ヘルパーT細胞が免疫を支える仕組み

ヘルパーT細胞の役割

ヘルパーT細胞は免疫応答を統括し、感染症や異物に対する防御を指揮する中心的な存在です。

1. 抗原提示と活性化

マクロファージや樹状細胞などの抗原提示細胞(APC)が表面にMHC分子と結合した抗原断片を提示すると、ヘルパーT細胞はこれを認識して活性化します。

2. サイトカインの分泌

活性化されたヘルパーT細胞は様々なサイトカイン(免疫メッセンジャー)を放出し、他の免疫細胞の機能を調整します。主なサイトカインは以下の通りです。

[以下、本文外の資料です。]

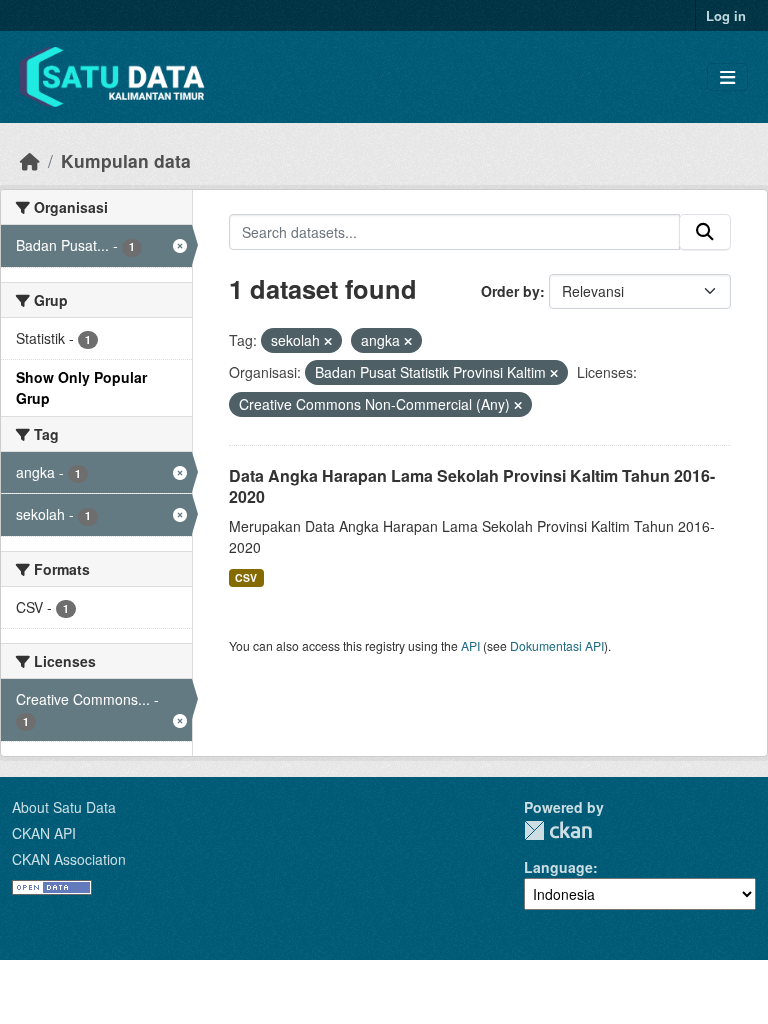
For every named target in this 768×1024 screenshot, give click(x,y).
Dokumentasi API (557, 645)
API (470, 645)
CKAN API (44, 833)
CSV (246, 577)
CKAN (558, 830)
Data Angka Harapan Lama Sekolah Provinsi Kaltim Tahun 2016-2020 (472, 486)
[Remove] (328, 341)
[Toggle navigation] (727, 77)
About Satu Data (64, 807)
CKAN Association (69, 859)
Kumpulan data (126, 160)
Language (558, 867)
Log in (726, 15)
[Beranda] (30, 160)
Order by (510, 291)
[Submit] (705, 232)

  • IL-2(インターロイキン‑2):T細胞全般、特に細胞障害性T細胞(CTL)の増殖と活性化を促進。
  • IL-4(インターロイキン‑4):B細胞の分化を促し、抗体産生を助ける。
  • IL-5(インターロイキン‑5):好酸球の発達と活性化を支援し、寄生虫感染に対抗。
  • IL-10(インターロイキン‑10):過剰な免疫反応を抑制し、免疫バランスを維持。

3. 細胞障害性T細胞(CTL)の活性化

ヘルパーT細胞が分泌するIL-2はCTLの増殖と分化を促し、ウイルス感染細胞や腫瘍細胞の除去に不可欠です。

4. B細胞の活性化と抗体産生

IL-4やIL-21などのサイトカインにより、B細胞は増殖・分化し、抗体を産生する形質細胞へと変化します。

5. 免疫記憶の形成

ヘルパーT細胞は記憶T細胞として長期間体内に残り、再感染時に迅速にB細胞やCTLを再活性化して強力な防御を提供します。

まとめ

ヘルパーT細胞はサイトカイン分泌、他細胞の活性化、抗体生成、免疫記憶の構築を通じて、免疫システム全体を調整する重要な指揮官です。